You will see two functions in the front end that take four arrays as inputs each: verifyProof and testVerifyProof.

verifyProof will take your generated proof calldata and return a bool indicating whether or not the proof is valid. Let's test it!

• This time we'll do yarn call hash input.json to get used to calling specific inputs. You will need to copy each array individually:

uint256[2] a

["0x21079367847c16de713f5051c84061999ac64e177086f14998144faf764f6303", "0x137f81c06d8947e111b3655dae2ba4070ded029b65f2975cba79d6b706d7b0b1"]

uint256[2][2] b

[["0x18fb5e37e53ae119f97cdaeaf3bdb5c9d03e0a1b6a22a8ba25609dbd3d3a0ad7", "0x068b3498f67cb30fc2024029cc1d426078a450a3cef843c23734691eadd901a8"],["0x2b73f068229e65631a551706fa531902fc2b65627585e0896f49b8a189dd4fed", "0x007d5ebc3b10fbfee4bb2a8ae416b9e4407a79418947e6e91ed86ea00c98bc08"]]

uint256[2] c

["0x2f2b5e54fdf9598cb9a46d5e2c4ca90059b02e10dce2bd98d915333d4073d70f", "0x0f28e58d95f8b6099a441a5c77beff93a3fa93d6236a73463a588c80c9285310"]

uint256[2] input

["0x2323966c7385a437ec039864aa44a153587a402717f8bfe53741eb490f9935c8","0x2323966c7385a437ec039864aa44a153587a402717f8bfe53741eb490f9935c8"]

verifyProof will return a true boolean with these inputs (as long as the compilation steps were followed as above, as the circuit was generated deterministically).

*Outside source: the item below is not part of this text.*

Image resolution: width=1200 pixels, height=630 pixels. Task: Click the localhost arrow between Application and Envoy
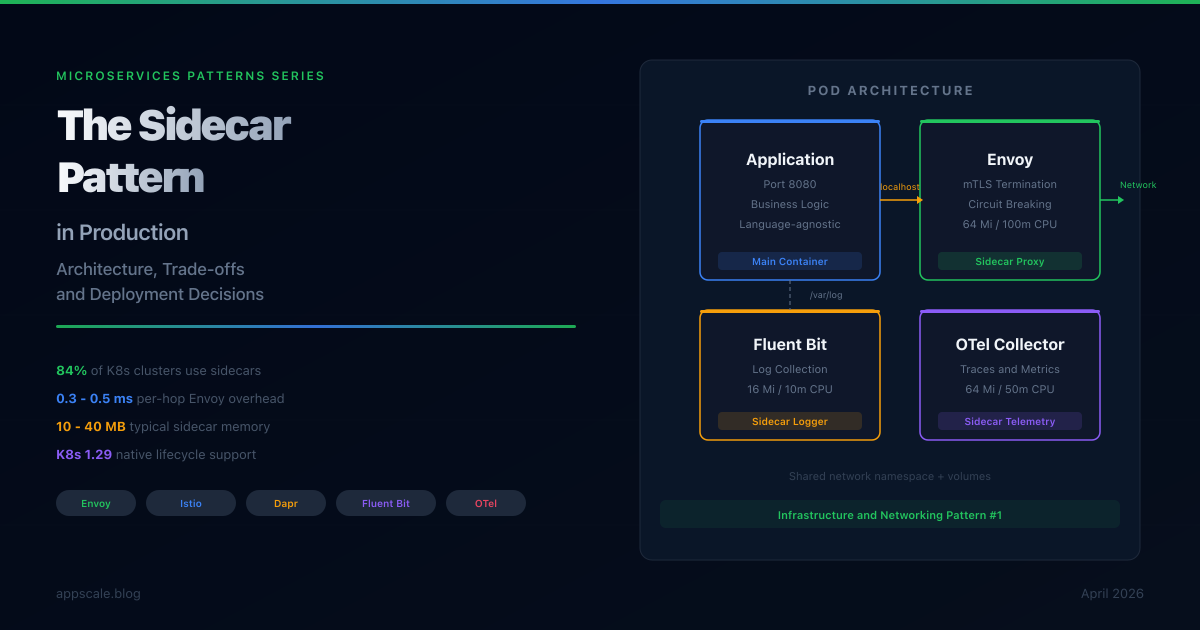(x=900, y=199)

Now let's get a false return value!

• yarn call hash invalid.json

uint256[2] a

["0x0b3d67fa93728d3273f36db464198780d2e04bf213d334baf3a3c1567ffa0fc1", "0x2b80d74fee22cb8d13ad9870d1939ab0e54a19065f88b46a1b1d75f59abfaeab"]

uint256[2][2] b

[["0x27d7123af104536e9f3088bcc4eebabd0757f6d9f209dad9dfa7ab228aaf8537", "0x233ffc479116d87ddc01c09839f77fcf7c3ef8543d0fc863e28e668c8030c6b8"],["0x0fb205a3a141851234396c6b943af8e5ad3e39b547cea2246f337e980fd02cec", "0x08c4eda51ccbe6bbf710873cf2ff61ba6660253d1d66dc51f2d6d41f67314567"]]

uint256[2] c

["0x1c446751482e590aa6eadda68c49f2b331ec276c1c4f4cf237e2a7f35e9da04d", "0x236afbafc261ea03035f2cda4850f48bf7b3cf9004aaa2930c0c0773c6d61528"]

uint256[2] input

["0x1b60fc4b486a8264116a0f412004c7d9c4c11879e80d71f42cadb0f869e58982","0x2323966c7385a437ec039864aa44a153587a402717f8bfe53741eb490f9935c8"]

These inputs will return a false boolean as they are an intentionally invalid proof.

Okay, let's put these same inputs in the testVerifyProof function.

Transaction Error
VM Exception while processing transaction: revert Invalid Proof

This is good! Let's navigate to packages/hardhat/contracts/YourContract.sol to see what happened.

On line 32 we see this require statement:

require(verifyProof(a, b, c, input), "Invalid Proof");

This line calls the verifyProof function we were playing with before and requires it to return a true boolean for the transaction to be accepted.

Now let's use the solidity calldata for our valid proof:

uint256[2] a

["0x21079367847c16de713f5051c84061999ac64e177086f14998144faf764f6303", "0x137f81c06d8947e111b3655dae2ba4070ded029b65f2975cba79d6b706d7b0b1"]

uint256[2][2] b

[["0x18fb5e37e53ae119f97cdaeaf3bdb5c9d03e0a1b6a22a8ba25609dbd3d3a0ad7", "0x068b3498f67cb30fc2024029cc1d426078a450a3cef843c23734691eadd901a8"],["0x2b73f068229e65631a551706fa531902fc2b65627585e0896f49b8a189dd4fed", "0x007d5ebc3b10fbfee4bb2a8ae416b9e4407a79418947e6e91ed86ea00c98bc08"]]

uint256[2] c

["0x2f2b5e54fdf9598cb9a46d5e2c4ca90059b02e10dce2bd98d915333d4073d70f", "0x0f28e58d95f8b6099a441a5c77beff93a3fa93d6236a73463a588c80c9285310"]

uint256[2] input

["0x2323966c7385a437ec039864aa44a153587a402717f8bfe53741eb490f9935c8","0x2323966c7385a437ec039864aa44a153587a402717f8bfe53741eb490f9935c8"]

YES!! It went though this time. And we modified a state variable of our solidity contract in the process. The contract's verifiedHash variable now has a value.

We just proved that we know the input value that hashes to verifiedHash without revealing what that value actually is!

(Although, we did not do this securely, like at all)

Give the draft command a try!

yarn draft <YOUR_CIRCUIT_NAME>

This will create a blank circuit template for you to try out!